## Exercise input
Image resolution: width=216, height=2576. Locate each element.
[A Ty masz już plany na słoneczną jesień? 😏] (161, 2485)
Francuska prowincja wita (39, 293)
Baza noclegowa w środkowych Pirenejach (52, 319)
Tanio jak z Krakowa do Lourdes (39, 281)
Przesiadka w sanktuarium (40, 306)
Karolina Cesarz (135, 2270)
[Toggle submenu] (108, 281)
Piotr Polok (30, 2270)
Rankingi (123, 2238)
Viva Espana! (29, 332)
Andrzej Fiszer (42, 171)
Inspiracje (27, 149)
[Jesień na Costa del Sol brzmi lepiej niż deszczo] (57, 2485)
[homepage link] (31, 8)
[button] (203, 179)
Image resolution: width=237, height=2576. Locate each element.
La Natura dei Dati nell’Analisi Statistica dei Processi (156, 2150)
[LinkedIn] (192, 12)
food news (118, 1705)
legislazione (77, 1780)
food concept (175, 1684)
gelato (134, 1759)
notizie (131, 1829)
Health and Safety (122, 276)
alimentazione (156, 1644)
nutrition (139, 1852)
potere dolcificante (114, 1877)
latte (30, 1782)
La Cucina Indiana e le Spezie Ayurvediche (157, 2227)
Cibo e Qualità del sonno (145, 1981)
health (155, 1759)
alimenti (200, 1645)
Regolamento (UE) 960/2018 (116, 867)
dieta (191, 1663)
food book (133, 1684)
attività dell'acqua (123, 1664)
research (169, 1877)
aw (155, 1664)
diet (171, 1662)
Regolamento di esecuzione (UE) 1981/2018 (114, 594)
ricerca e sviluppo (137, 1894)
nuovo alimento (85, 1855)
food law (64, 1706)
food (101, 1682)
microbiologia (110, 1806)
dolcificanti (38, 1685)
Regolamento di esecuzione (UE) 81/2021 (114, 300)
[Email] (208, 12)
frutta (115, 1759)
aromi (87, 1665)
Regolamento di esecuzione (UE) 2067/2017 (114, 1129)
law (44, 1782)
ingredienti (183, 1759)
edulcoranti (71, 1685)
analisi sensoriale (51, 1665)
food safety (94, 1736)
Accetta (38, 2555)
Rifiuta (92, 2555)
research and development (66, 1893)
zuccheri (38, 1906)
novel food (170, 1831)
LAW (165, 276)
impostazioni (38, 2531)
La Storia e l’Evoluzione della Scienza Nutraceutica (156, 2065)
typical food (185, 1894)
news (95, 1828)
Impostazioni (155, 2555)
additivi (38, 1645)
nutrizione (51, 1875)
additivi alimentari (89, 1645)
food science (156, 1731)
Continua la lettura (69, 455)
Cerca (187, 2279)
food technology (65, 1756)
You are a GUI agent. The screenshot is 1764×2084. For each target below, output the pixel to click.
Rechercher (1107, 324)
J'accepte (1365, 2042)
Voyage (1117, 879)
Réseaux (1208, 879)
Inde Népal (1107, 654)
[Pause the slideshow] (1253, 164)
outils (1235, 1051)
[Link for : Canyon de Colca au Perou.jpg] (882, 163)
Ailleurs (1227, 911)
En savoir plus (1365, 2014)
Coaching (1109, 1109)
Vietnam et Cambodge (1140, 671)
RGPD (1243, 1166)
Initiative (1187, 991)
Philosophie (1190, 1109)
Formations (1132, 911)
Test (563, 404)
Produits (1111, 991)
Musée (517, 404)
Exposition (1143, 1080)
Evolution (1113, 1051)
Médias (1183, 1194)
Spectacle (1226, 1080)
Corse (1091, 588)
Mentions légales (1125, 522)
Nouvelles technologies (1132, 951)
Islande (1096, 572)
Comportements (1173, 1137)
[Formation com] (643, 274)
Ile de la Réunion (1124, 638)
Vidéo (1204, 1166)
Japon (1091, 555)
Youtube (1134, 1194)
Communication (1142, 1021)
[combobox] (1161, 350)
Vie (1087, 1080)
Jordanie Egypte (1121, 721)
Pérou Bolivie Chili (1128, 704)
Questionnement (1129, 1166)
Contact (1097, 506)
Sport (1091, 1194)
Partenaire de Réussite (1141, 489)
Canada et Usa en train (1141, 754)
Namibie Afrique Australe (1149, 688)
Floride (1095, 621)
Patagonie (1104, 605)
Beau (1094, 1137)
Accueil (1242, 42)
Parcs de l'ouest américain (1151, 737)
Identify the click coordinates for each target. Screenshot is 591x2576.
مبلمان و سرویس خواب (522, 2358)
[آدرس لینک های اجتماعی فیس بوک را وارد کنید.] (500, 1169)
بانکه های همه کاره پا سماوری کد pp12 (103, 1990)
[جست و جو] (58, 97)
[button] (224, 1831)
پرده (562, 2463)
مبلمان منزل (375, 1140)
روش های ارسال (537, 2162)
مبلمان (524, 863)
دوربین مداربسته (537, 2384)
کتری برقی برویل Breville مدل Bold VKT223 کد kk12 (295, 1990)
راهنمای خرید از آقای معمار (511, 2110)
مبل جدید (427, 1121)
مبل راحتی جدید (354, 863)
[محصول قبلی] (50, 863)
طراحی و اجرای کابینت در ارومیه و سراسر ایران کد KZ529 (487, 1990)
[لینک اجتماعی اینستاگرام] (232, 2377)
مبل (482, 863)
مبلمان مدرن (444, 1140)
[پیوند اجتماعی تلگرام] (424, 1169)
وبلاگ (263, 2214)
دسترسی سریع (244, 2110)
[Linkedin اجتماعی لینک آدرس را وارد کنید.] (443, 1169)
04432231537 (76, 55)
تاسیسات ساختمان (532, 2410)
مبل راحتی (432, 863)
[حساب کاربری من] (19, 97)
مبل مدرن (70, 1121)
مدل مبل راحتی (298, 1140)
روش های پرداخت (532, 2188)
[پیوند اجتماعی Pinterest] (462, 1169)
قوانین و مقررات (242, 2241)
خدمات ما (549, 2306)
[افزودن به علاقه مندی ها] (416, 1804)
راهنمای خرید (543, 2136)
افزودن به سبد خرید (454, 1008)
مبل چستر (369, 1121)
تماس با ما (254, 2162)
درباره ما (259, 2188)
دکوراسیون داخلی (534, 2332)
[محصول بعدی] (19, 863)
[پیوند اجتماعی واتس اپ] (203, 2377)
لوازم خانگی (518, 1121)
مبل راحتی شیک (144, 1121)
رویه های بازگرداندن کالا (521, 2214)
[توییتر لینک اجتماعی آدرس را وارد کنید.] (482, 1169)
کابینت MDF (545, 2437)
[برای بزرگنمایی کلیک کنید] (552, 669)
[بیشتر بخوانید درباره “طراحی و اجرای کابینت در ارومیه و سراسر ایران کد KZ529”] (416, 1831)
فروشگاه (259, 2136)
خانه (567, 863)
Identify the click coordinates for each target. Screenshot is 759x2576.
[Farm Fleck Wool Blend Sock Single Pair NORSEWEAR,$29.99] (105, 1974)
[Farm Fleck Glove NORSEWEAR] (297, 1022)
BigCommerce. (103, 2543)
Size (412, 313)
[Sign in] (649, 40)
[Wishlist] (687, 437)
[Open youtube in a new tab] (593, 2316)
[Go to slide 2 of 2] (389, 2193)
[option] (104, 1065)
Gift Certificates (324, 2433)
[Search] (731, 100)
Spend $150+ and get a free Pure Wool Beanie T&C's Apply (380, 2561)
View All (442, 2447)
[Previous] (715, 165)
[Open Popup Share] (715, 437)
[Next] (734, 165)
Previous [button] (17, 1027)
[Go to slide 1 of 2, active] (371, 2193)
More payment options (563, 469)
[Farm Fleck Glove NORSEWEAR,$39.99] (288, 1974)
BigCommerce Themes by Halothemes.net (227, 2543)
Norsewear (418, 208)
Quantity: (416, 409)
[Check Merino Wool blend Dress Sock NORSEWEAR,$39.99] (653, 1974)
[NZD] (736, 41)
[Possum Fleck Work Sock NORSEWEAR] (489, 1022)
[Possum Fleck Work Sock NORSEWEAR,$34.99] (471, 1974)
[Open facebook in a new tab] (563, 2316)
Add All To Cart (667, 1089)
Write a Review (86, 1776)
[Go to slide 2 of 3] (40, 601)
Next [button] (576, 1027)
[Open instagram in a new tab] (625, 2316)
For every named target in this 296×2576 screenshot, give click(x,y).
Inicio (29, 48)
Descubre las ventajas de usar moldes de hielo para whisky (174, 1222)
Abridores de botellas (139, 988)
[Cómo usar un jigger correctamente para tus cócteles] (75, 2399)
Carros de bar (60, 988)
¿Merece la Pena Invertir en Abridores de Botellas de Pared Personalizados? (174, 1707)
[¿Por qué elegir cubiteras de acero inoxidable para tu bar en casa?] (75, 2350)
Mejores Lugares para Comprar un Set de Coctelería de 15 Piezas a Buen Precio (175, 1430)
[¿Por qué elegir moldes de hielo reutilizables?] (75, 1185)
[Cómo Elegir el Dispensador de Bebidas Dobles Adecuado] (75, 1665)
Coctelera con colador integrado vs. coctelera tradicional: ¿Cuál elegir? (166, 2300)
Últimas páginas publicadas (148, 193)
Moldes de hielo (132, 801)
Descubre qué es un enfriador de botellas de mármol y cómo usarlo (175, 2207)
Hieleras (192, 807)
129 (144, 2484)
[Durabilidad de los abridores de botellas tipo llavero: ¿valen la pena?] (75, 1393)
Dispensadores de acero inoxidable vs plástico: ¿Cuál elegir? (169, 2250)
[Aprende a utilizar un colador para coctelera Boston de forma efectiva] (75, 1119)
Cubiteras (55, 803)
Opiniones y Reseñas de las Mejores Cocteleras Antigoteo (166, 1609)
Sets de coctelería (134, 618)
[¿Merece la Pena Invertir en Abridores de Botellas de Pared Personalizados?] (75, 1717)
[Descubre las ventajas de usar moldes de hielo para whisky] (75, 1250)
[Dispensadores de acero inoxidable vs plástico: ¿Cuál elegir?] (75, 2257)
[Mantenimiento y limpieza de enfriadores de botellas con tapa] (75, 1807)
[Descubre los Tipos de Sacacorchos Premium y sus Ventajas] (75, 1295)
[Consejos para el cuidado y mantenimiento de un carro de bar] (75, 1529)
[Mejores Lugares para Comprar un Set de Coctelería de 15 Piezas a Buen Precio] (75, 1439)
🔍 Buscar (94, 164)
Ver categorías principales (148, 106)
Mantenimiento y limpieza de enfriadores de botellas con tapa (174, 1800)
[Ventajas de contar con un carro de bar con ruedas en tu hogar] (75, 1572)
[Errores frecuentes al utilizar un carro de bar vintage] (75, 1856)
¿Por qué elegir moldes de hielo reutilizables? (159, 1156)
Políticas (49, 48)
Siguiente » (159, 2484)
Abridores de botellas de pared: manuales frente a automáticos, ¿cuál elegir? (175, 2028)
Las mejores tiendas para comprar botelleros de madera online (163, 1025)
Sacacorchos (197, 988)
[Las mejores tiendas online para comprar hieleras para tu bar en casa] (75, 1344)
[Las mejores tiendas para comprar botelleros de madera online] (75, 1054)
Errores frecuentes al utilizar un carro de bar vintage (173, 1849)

## What the task asks
Look back at the data above. Transcribe exactly the lines starting at the line that contains "[Cómo usar un" and ending at the line that contains "Personalizados? (174, 1707)".

## Answer box
[Cómo usar un jigger correctamente para tus cócteles] (75, 2399)
Carros de bar (60, 988)
¿Merece la Pena Invertir en Abridores de Botellas de Pared Personalizados? (174, 1707)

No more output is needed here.